━━━ TESTO FORNITO

In tutti gli articoli la notizia si riduce ad un breve
commento sull'operazione economica rappresentata dalla creazione della società
Andala spa e sull' intendimento di tale organismo societario di concorrere alla
gara per la assegnazione delle licenze UMTS.
Quanto alle altre fotocopie prodotte, va detto che l' Usa
Today non parla mai di Andala,la Repubblica del 22 novembre 1999 non riporta
mai il nome Andala,la pagina successiva a quella commentata non contiene in
nessuna sua parte la parola Andala.
Nelle copie ancora successive non è dato comprendere di
quali giornali si tratti,mentre per altre l' articolo è stato stampato prima
della conferenza stampa della Tiscali, come si desume dalla lettura del
commento giornalistico.
Infine l' articolo del Corriere delle Telecomunicazioni
risale del 29 novembre 1999 e quello di Italia Oggi è del 30 novembre, e si
deve quindi ritenere che entrambi siano stati pubblicati oltre il termine del 22 novembre 1999, data in cui
è intervenuta l' assegnazione del nome a dominio in favore del reclamante.
In conclusione, può formularsi il rilievo che della
nascita della società Andala e del suo intendimento di entrare nel mercato come
gestore di telefonia mobile, con conseguente commercializzazione dei relativi
servizi, non è stato fatto alcun lancio pubblicitario, tale non potendo
considerarsi l'insieme dei commenti - per altro molto sintetici - riportati su
alcuni organi di stampa sulla operazione economica consistente nella nascita
della società Andala S.p.a.

━━━━━━

• COMPITI DELL'ESERCIZIO:
1 – Secondo il brano sulla società Andala, in quale data è stato assegnato il nome a dominio al reclamante?
2 – Trascrivi parola per parola il tratto del brano sulla società Andala che va da "Infine l' articolo" fino a "società Andala S.p.a.".
3 – Per favore, prosegui il brano sulla società Andala partendo subito dopo la sua ultima frase.
Le voci riportate di seguito sono materiale separato dal brano sulla società Andala.

━━━ CONTENUTO DEL DATASET

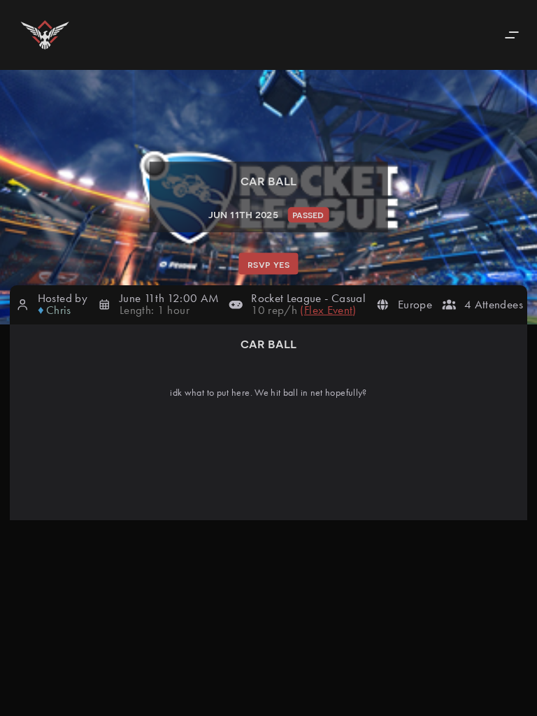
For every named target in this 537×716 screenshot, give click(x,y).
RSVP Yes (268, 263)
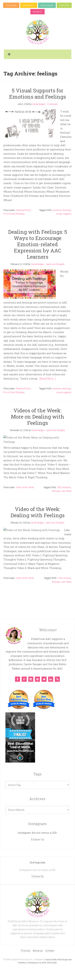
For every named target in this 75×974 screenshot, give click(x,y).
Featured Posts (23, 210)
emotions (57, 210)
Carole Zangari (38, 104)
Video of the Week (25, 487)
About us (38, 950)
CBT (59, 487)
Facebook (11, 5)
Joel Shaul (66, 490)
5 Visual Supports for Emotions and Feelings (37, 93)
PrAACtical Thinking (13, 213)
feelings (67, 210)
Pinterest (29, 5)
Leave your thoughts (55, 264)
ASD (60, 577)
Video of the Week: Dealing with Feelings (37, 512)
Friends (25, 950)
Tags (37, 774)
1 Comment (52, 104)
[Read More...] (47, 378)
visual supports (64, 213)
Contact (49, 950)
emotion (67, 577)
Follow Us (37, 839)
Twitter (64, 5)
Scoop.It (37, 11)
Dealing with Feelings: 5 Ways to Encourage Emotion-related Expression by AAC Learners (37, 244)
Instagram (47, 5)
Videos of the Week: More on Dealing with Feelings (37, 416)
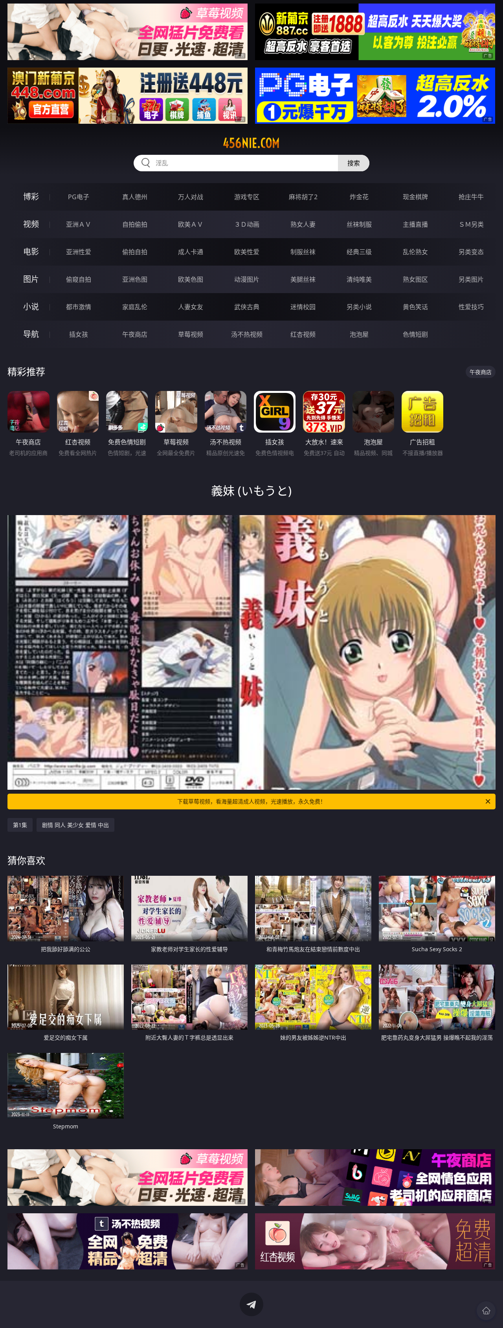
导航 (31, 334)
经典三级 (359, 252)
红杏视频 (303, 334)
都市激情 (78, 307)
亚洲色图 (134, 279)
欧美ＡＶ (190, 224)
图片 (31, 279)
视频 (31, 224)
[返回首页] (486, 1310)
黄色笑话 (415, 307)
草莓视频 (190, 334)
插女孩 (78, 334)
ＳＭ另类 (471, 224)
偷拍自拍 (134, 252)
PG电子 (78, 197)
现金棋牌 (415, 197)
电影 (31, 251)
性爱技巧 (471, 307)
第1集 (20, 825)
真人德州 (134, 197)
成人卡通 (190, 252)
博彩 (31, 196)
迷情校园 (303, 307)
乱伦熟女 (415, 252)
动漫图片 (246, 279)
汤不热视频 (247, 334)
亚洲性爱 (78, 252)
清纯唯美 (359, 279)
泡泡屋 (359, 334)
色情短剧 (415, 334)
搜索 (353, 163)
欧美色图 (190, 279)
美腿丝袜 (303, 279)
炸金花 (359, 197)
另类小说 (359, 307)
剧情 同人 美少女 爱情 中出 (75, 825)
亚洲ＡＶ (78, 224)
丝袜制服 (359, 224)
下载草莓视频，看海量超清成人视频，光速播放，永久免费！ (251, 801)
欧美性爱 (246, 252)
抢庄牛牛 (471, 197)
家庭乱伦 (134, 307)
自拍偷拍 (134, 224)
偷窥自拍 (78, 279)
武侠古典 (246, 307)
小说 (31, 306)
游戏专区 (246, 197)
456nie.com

━━━━━━

• RISPOSTE AI COMPITI:
1 – Il 22 novembre 1999.

2 –
Infine l' articolo del Corriere delle Telecomunicazioni
risale del 29 novembre 1999 e quello di Italia Oggi è del 30 novembre, e si
deve quindi ritenere che entrambi siano stati pubblicati oltre il termine del 22 novembre 1999, data in cui
è intervenuta l' assegnazione del nome a dominio in favore del reclamante.
In conclusione, può formularsi il rilievo che della
nascita della società Andala e del suo intendimento di entrare nel mercato come
gestore di telefonia mobile, con conseguente commercializzazione dei relativi
servizi, non è stato fatto alcun lancio pubblicitario, tale non potendo
considerarsi l'insieme dei commenti - per altro molto sintetici - riportati su
alcuni organi di stampa sulla operazione economica consistente nella nascita
della società Andala S.p.a.

3 –
Deve, infatti, escludersi che, come conseguenza di tali
notizie, possa essersi diffusa, anche solo a livello nazionale, tra un numero
di potenziali consumatori dei futuri servizi della società stessa, la
percezione della esistenza di tale marchio, inteso come segno idoneo ad
identificare i prodotti od i servizi della società Andala S.p.a.
Sembra in realtà più ragionevole credere che la
ristrettezza del tempo intercorso tra l' annuncio dato ai giornali e l'
assegnazione del dominio al Marcialis, ed il non ampio risalto dato all' evento
dagli articoli che lo hanno riportato,abbia impedito una qualsivoglia
diffusione del marchio Andala poi registrato da Tiscali e che, alla data del 22
novembre 1999, il termine Andala fosse ancora sconosciuto ai più e noto,forse,
solo ad una ristretta cerchia di operatori economici del settore i quali, data
la loro specifica competenza, non rivestono i caratteri di consumatori che
individuino un prodotto od un servizio sulla base della notorietà del marchio
con cui è diffuso.
La conclusione cui deve pervenirsi è che,al momento in
cui il Marcialis ha chiesto ed ottenuto la assegnazione del domain name Andala,
tale termine non identificava alcun marchio di fatto tutelabile in capo alla
Tiscali spa.
Assume, a questo punto, rilievo l' iter argomentativo
appena accennato nel provvedimento reclamato,che, ritenendo la richiesta di
assegnazione del domain name da parte del Marcialis l' espressione di una
condotta dolosa, ha richiamato la previsione degli articoli 22 comma 2° e 42
comma 1°lett. b) del decreto legislativo 4 dicembre 1992 n. 480( avente ad
oggetto l' Attuazione della direttiva CEE n. 104/89 del consiglio del 21
dicembre 1988, recante ravvicinamento delle legislazioni degli stati membri in
materia di marchi di impresa) che impedisce la registrazione in mala fede di un
marchio e sancisce la nullità di simile registrazione ove ottenuta.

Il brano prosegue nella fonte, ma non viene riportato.